Since we are now more than a month into the current
correction, it seemed like a good idea to see how this one stacks up against
others that we've seen over the last ten years. The result is the graphic
below (click to enlarge image).
It should be clear that, based on the 2006 and 2008
corrections, we could have much further to go; but, if the only example of a
post-2008 correction occurring in late-2009 is followed, then this correction
may have already seen its lowest lows.
Looking closer at the 2009 correction reveals that
it wasn't much of a correction at all, taking just 45 days to retrace 12.7
percent from the December high to the February low.
The absence of significant price declines since the
2008 sell-off - a stretch of almost three years without a "typical"
correction of 15 or 20 percent - has been a defining characteristic of the
post-financial crisis gold market. It remains to be seen whether short
shallow corrections will be the new norm.
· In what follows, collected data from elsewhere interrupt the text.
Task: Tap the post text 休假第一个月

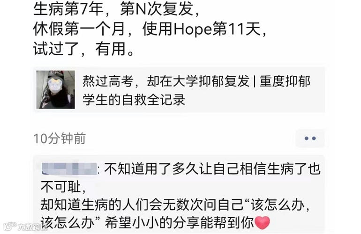Action: pyautogui.click(x=79, y=29)
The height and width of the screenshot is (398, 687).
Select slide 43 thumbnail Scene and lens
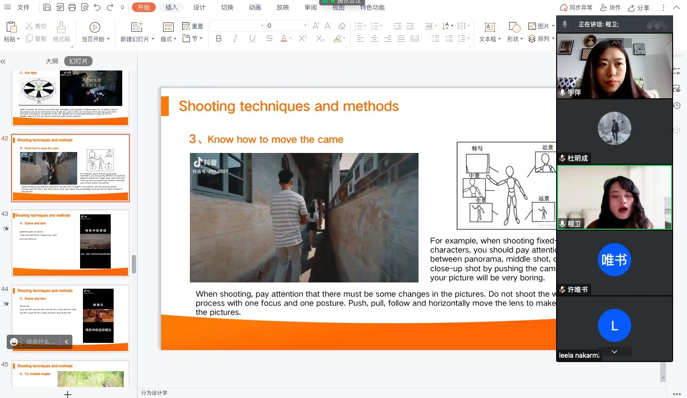70,243
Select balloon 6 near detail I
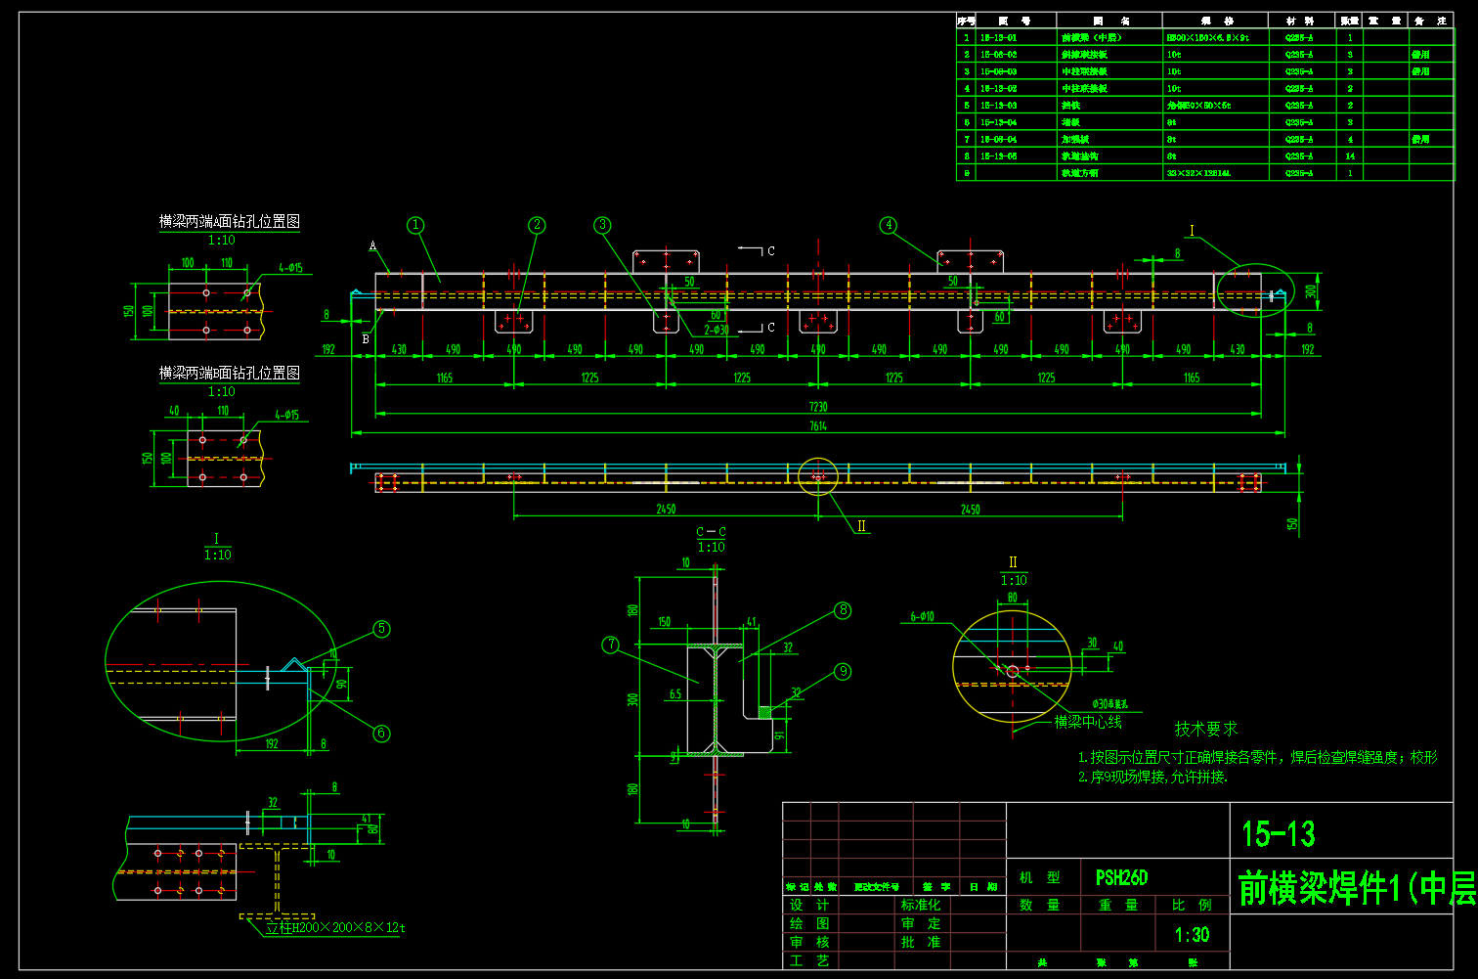 point(382,734)
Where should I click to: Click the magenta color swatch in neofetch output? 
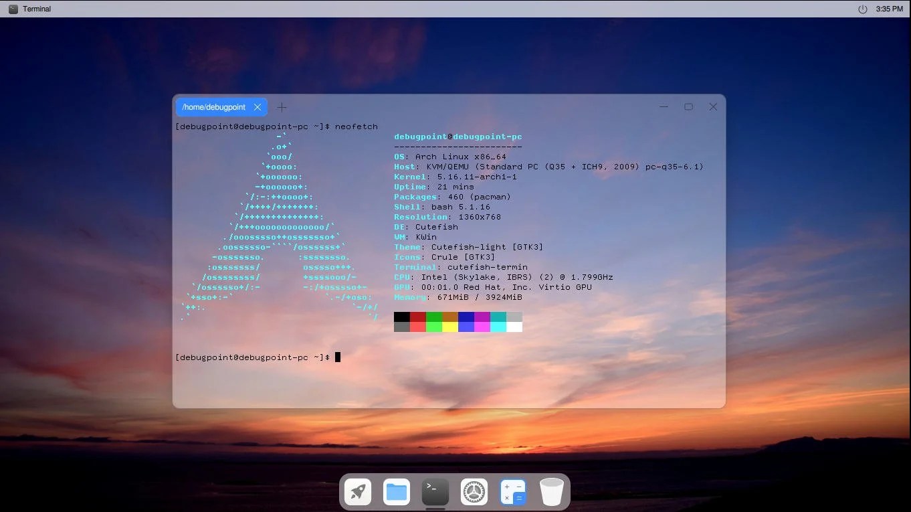point(483,321)
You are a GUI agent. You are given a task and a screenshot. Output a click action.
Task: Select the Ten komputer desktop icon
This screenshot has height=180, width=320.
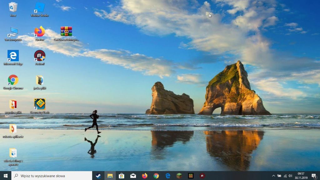click(13, 32)
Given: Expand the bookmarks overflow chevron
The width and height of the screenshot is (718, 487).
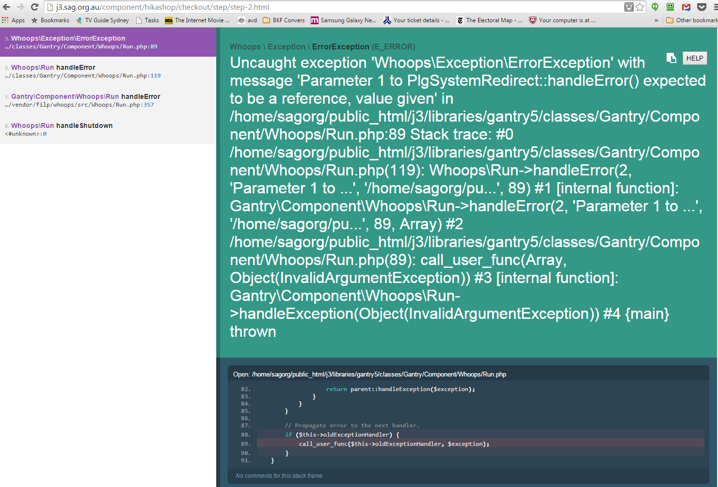Looking at the screenshot, I should click(x=656, y=20).
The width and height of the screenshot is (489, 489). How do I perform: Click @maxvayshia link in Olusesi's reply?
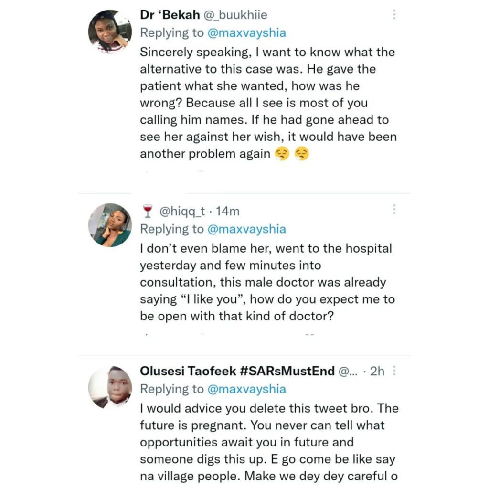pos(246,389)
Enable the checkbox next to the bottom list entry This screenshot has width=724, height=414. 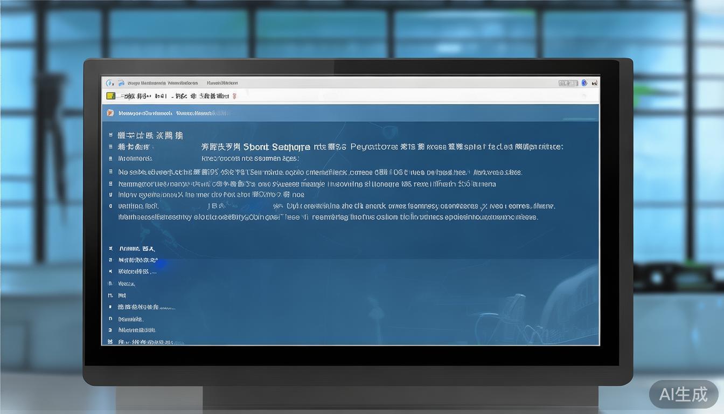click(109, 341)
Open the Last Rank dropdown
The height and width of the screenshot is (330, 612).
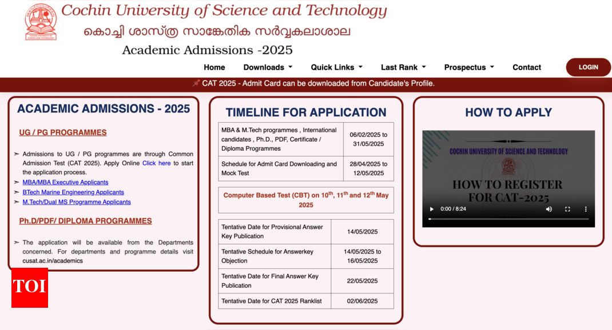tap(403, 67)
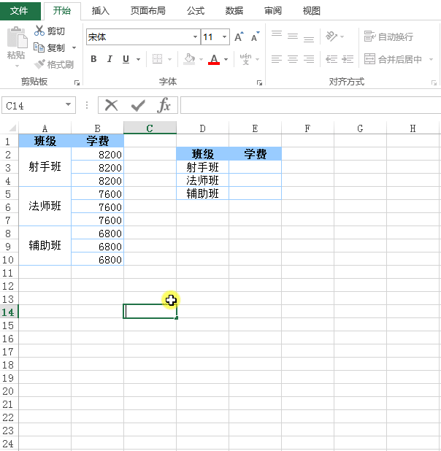The height and width of the screenshot is (451, 441).
Task: Click the cancel X icon in formula bar
Action: click(111, 106)
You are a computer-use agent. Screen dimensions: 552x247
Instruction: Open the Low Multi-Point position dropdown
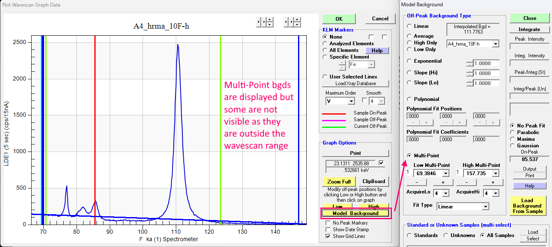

Based on the data presented in the chart that uses
the closing price of the SPDR Gold Shares ETF (NYSE:GLD), the current correction reached a 15.7 percent
decline on Thursday, September 28th - just 26 trading days after the rout
began. Those bearish on the yellow metal will be heartened to learn that if
the 2006 or 2008 corrections are to be equaled, we won't see a final bottom
for three to six months with anywhere from another 5 to 25 percentage points
decline in price.
My guess is that the current correction will be more
like that seen in 2009 rather than the more severe, prolonged moves down in
either 2006 or 2008.
Importantly, for those expecting a hasty return to the $1,900+ level, even
though the 2009 correction was shallow, it took a full six months before the
old price peak was again achieved.
Analysts also see higher gold prices in the year
ahead. Last week, Goldman Sachs cited low real interest rates in the U.S. as
a reason for raising their gold price forecast this year and holding firm on
their 12-month outlook for a gold price of $1,860 an ounce. A Bloomberg analyst's forecast for the gold price in 2012 rose from
$1,406 in June to $1,781 last week and Credit Suisse raised their price
target by 19 percent to $1,850 on Tuesday, while both BofA
Merrill Lynch and Barclays held firm with their one-year calls for $2,000
gold and Morgan Stanley raised its forecast for next year some 35 percent to
$2,200 an ounce.
Investment banks surely haven't been scared off by
the recent correction - neither should anyone else.